(Item position entries)

┄┄┄┄┄┄

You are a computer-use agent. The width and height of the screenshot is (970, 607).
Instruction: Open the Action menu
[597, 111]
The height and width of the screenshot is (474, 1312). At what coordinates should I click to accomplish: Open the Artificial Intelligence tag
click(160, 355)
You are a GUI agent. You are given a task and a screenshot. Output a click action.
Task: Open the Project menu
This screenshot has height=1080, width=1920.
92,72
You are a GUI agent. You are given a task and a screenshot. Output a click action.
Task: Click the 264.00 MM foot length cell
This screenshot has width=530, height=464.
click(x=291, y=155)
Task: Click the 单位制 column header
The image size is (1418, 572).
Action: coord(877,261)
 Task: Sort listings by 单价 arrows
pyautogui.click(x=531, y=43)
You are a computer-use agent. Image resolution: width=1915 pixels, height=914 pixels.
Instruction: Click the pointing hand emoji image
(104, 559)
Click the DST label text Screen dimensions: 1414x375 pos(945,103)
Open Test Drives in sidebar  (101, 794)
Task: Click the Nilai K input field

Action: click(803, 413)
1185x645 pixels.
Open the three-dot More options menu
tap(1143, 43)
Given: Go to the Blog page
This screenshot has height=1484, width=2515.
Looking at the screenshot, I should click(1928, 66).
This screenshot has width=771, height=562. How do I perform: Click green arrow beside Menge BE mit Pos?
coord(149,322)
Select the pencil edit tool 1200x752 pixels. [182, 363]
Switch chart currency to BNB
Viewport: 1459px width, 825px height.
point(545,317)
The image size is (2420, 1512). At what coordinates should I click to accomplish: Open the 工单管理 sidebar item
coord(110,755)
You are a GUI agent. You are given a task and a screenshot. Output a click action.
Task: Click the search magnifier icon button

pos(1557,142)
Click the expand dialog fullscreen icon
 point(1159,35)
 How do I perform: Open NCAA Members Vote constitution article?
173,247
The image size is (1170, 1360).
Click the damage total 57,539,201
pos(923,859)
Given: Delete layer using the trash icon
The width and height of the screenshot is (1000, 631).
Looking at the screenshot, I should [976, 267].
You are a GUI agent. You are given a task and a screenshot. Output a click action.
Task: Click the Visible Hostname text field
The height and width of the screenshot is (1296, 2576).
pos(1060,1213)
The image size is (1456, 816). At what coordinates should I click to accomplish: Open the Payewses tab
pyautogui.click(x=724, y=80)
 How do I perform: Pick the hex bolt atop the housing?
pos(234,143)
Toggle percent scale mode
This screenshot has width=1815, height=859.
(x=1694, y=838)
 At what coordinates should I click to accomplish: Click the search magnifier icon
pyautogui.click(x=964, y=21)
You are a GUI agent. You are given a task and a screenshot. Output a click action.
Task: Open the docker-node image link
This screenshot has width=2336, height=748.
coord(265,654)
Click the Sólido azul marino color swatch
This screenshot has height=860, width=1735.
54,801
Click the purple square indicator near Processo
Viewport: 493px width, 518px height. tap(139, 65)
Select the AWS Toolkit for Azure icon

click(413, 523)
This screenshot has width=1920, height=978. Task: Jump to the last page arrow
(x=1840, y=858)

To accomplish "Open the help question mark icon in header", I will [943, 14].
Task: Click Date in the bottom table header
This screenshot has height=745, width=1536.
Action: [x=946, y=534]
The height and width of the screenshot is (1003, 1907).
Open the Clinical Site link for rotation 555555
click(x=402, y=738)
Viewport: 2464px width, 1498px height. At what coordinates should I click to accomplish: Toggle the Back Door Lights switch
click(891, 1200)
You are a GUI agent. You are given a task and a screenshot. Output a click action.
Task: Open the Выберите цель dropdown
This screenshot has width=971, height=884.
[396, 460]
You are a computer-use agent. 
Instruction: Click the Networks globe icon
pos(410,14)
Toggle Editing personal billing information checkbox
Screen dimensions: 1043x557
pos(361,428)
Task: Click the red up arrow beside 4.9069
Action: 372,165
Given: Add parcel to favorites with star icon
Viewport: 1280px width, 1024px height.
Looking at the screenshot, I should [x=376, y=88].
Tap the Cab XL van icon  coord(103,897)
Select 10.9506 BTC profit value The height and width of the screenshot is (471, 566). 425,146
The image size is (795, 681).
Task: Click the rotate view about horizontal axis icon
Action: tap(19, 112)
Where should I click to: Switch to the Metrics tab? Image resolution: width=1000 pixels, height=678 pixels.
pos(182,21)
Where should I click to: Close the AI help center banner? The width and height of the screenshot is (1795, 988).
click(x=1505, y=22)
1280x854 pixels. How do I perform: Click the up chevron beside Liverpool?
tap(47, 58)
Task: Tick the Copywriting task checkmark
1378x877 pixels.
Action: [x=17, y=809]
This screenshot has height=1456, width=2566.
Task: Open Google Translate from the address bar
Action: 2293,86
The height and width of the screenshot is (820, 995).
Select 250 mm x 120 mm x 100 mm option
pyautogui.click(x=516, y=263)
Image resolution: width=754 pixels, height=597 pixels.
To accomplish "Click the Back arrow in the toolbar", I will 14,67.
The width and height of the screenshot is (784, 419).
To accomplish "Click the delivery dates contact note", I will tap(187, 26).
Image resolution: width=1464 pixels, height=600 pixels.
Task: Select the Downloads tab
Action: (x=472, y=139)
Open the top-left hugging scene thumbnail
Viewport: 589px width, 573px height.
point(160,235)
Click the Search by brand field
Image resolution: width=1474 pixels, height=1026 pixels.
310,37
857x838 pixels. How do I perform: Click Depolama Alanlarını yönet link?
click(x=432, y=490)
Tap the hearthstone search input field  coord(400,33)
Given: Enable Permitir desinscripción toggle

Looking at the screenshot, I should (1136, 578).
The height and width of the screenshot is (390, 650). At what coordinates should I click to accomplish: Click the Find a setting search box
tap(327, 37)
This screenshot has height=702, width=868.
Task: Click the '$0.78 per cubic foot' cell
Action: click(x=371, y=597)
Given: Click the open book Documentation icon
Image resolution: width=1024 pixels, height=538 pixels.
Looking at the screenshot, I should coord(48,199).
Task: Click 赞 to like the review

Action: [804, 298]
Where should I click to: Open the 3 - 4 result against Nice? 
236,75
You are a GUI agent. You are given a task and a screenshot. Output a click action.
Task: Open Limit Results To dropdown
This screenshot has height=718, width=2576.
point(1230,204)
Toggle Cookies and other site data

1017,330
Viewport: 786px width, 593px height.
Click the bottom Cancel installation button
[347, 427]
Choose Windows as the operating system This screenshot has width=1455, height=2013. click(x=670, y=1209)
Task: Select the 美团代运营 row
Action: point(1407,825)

┄┄┄┄┄┄

Copy the lines exactly, starting at the line that contains "Task: Click Date in the bottom table header" and ending at the line that contains "Tap the Cab".

§ Expected answer
Task: Click Date in the bottom table header
This screenshot has height=745, width=1536.
Action: [x=946, y=534]
The height and width of the screenshot is (1003, 1907).
Open the Clinical Site link for rotation 555555
click(x=402, y=738)
Viewport: 2464px width, 1498px height. At what coordinates should I click to accomplish: Toggle the Back Door Lights switch
click(891, 1200)
You are a GUI agent. You are given a task and a screenshot. Output a click action.
Task: Open the Выберите цель dropdown
This screenshot has width=971, height=884.
[396, 460]
You are a computer-use agent. 
Instruction: Click the Networks globe icon
pos(410,14)
Toggle Editing personal billing information checkbox
Screen dimensions: 1043x557
pos(361,428)
Task: Click the red up arrow beside 4.9069
Action: 372,165
Given: Add parcel to favorites with star icon
Viewport: 1280px width, 1024px height.
Looking at the screenshot, I should [x=376, y=88].
Tap the Cab XL van icon  coord(103,897)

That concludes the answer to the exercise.